▸ EXERCISE AIM:
All entries are to be printed again exactly, with their images omitted.

---------- SUPPLIED DATA

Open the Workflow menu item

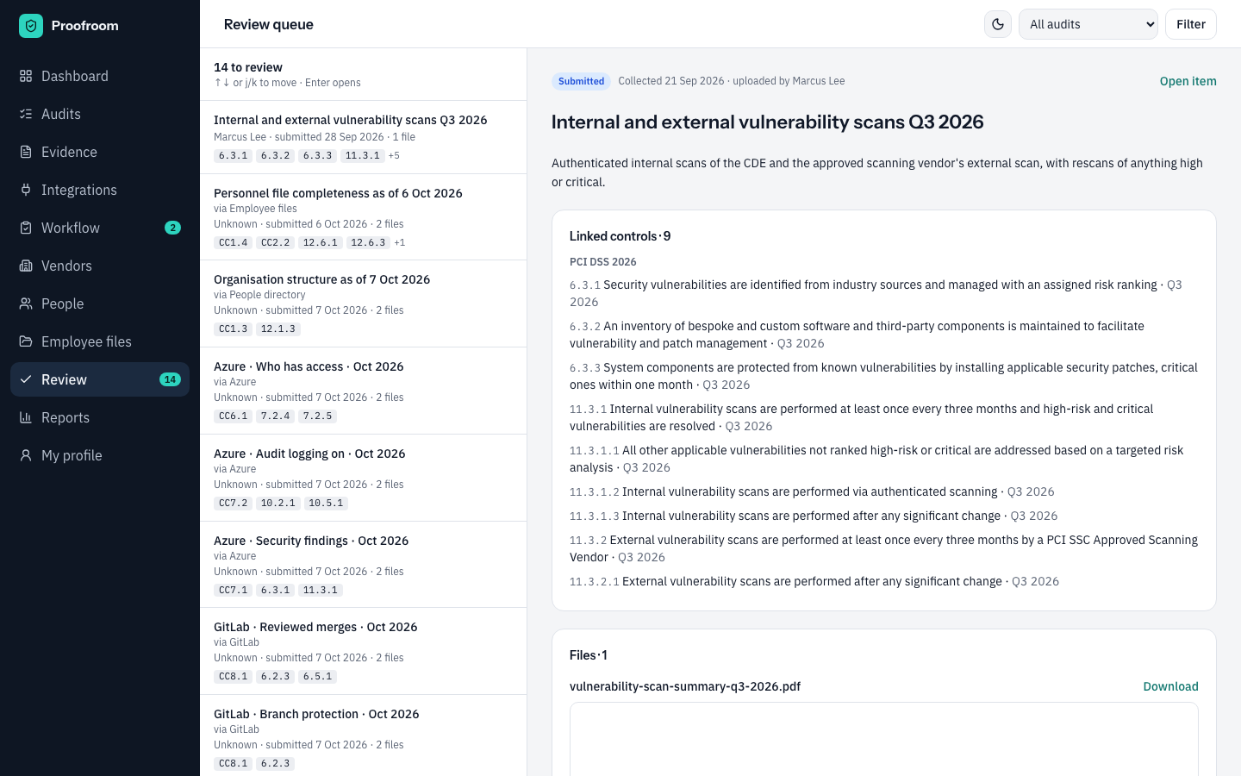(100, 228)
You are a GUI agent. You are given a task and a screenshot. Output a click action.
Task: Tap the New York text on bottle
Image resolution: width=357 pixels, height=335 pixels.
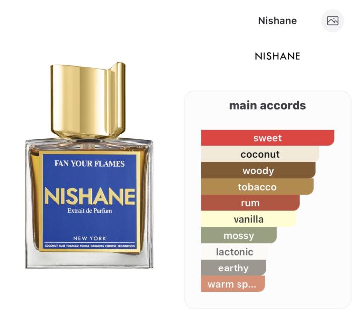click(90, 238)
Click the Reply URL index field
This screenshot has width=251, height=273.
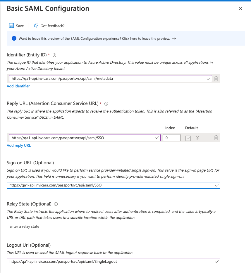click(171, 138)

--------------------

▸ SOLUTION TO THIS PROBLEM:
Open the Workflow menu item

(100, 228)
You are a GUI agent. You are given a task and a screenshot. Output a click action.
Task: Tap the New York text on bottle
Image resolution: width=357 pixels, height=335 pixels.
click(90, 238)
Click the Reply URL index field
This screenshot has width=251, height=273.
click(171, 138)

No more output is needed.